ちょっと動いて、いつもよりたくさん酸素を吸って深呼吸をした!という小さな一歩からでもはじめてみるといいですよ。
答えを出すのを急がない
最後に、中年クライシスに起こる心身の危機・仕事や家庭の危機は、いまのあなたにとって、とてもつらいものかもしれません。
離婚をしたい、転職がしたい、引っ越したい、どこかにいってしまいたい…もう他に選択肢はないと考える方も少なくはありません。
悩んで時間が過ぎることに焦りを感じるかもしれませんが、この時期はとにかく心も体も揺れ動き、たくさんの決断を迫られる時期です。
自分1人で決めようとせず、できるだけ周りの信頼できる人に相談をしたり、意見を聞いてみたり、自問自答をして答えを煮詰めてみてください。

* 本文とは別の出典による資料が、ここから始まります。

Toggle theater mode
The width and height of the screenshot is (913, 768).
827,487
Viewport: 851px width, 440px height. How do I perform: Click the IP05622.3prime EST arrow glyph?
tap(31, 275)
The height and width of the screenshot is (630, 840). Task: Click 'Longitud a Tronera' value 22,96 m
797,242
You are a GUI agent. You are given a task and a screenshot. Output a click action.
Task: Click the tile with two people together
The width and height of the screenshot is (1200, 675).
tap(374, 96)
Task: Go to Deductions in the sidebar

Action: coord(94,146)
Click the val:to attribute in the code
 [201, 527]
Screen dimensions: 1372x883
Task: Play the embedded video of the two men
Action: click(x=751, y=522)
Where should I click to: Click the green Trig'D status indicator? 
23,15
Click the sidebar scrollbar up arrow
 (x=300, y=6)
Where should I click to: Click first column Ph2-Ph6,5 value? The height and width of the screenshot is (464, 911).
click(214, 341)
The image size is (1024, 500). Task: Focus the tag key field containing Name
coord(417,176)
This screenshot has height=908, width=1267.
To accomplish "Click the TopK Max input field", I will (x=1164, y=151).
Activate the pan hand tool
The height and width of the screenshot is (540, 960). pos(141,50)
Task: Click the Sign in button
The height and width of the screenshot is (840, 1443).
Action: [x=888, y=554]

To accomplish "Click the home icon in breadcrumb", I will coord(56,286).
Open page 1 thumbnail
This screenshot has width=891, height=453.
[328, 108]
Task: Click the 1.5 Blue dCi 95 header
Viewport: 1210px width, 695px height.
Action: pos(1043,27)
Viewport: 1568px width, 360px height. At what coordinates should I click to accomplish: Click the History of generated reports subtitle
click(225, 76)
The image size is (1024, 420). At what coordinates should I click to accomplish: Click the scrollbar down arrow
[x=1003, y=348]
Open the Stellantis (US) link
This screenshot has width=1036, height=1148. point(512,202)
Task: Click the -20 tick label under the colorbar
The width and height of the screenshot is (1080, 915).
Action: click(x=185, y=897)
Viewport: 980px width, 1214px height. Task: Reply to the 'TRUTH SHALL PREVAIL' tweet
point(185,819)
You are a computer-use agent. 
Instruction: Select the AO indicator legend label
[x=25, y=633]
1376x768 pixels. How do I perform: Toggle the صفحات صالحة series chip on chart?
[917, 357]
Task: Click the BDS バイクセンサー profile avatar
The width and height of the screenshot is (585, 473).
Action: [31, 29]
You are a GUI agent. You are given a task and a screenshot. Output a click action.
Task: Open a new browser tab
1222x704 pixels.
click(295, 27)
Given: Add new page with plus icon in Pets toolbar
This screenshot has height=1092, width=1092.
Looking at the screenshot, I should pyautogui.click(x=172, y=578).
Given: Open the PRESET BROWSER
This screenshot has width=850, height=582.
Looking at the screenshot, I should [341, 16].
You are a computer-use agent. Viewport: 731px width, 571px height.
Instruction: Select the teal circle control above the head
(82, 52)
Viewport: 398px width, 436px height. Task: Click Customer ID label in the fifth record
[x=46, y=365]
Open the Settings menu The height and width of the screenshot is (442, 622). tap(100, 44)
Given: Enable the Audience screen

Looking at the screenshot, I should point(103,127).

ひとりで考える必要があるときは、頭に浮かぶことをノートに書きだすことがおすすめです。
考えすぎると疲れてしまいますし、結論がでないものをずっとぐるぐると考えていると気持ちも沈んでしまいがちです。
頭の中を一度からっぽにする気持ちでノートに書きだしてみましょう。解決の糸口も見つかるかもしれません。
「これでよかったのだろうか」と過去を振り返る時間は、どんな道を選ぼうとしてきたか自分の価値観がわかる時間です。
自分が好きだったこと、嬉しい・楽しいと感じること、幸せになれることを振り返ってみてください。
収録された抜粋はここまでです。